The value of 0.4 represents the average European grid power generation efficiency factor. Additionally, F(1) = 3% serves as a correction factor accounting for contributions from temperature controls, while F(2) = 5% acts as a correction factor specific to water-to-air or water-to-water systems41. As noted in60, for GSHPs, the combined correction factors F(1) + F(2) = 8% apply, whereas for ASHPs, only F(1) = 3% should be used.

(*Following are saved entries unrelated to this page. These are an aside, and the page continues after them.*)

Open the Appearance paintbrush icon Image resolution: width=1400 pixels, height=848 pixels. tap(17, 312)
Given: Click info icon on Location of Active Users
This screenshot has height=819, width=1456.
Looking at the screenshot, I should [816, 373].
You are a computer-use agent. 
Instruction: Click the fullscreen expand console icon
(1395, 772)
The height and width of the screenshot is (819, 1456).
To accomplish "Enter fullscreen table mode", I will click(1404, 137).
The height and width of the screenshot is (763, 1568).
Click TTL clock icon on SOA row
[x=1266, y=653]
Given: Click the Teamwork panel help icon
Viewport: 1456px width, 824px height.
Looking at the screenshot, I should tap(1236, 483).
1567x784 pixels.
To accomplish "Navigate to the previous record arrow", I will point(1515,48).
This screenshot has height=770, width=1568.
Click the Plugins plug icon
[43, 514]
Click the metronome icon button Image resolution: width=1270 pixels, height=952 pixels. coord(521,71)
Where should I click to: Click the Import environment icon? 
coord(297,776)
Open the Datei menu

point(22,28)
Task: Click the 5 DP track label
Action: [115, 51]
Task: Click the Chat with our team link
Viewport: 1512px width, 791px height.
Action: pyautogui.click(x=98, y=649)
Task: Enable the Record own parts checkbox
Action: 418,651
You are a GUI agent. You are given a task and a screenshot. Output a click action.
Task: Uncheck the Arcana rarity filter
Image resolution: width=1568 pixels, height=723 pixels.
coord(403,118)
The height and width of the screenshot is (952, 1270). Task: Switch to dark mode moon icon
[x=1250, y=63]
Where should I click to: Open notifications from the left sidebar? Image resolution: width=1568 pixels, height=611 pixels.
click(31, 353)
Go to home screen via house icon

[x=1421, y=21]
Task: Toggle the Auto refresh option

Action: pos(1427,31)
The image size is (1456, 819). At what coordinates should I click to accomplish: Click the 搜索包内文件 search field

Consequently, the SCOP can be calculated based on a given SSHEE η as follows:

$$\,{\mbox{SCOP}}\,=\left\{\begin{array}{ll}\frac{\eta+8\%}{0.4\cdot 100\%}\quad &\,{\mbox{for \, GSHPs}}\,\\ \frac{\eta+3\%}{0.4\cdot 100\%}\quad &\,{\mbox{for \, ASHPs}}\,\end{array}\right.$$
(10)

According to EN 1482550, η shall not be lower than 110% for typical HP space heaters and HP combination heaters, unless they are low-temperature HPs, for which η should not be below 125%. A low-temperature HP is defined as “a heat pump space heater that is specifically designed for low-temperature application, and that cannot deliver heating water with an outlet temperature of 52 C at an inlet dry (wet) bulb temperature of -7 C (-8 C) in the reference design conditions for average climate"50. Thus, the standard distinguishes between HPs designed for low-temperature applications (supply temperatures around 35C) and medium-temperature applications (supply temperatures around 55C)50. Using these thresholds as inputs into Equation (10), SCOP values can be derived, below which an HP requires optimization. As a result, GSHPs operating below an SCOP value of 2.95 (medium-temperature) or 3.325 (low-temperature) require optimization. Correspondingly, ASHPs should be optimized if their SCOP falls below 2.825 (medium-temperature) or 3.2 (low-temperature). In a real-world scenario, however, it is often unknown whether an HP was specifically designed for low-temperature applications. Therefore, the choice of the threshold also depends on how rigorous the benchmarking scheme should be. As a compromise, we utilize the average of these SCOP thresholds for each HP type to categorize whether optimization of HPs is necessary or optional. Thus, to evaluate whether an HP requires optimization, we apply a threshold of 3.14 for GSHPs and 3.01 for ASHPs.

Furthermore, the standard EN 1482550 is complemented by Regulation 811/201365, which establishes additional thresholds for SSHEE in the energy labeling of HP space heaters, categorized as A+++, A++, A+, and A to G. Following the same procedure as before, we calculate lower and upper boundaries for each category and HP type. For evaluation, we again utilize the corresponding averages of values from low and medium temperature applications. An overview of all thresholds is presented in Supplementary Table 2, where closed brackets denote that the value is included in the interval, while open brackets indicate that the value is excluded.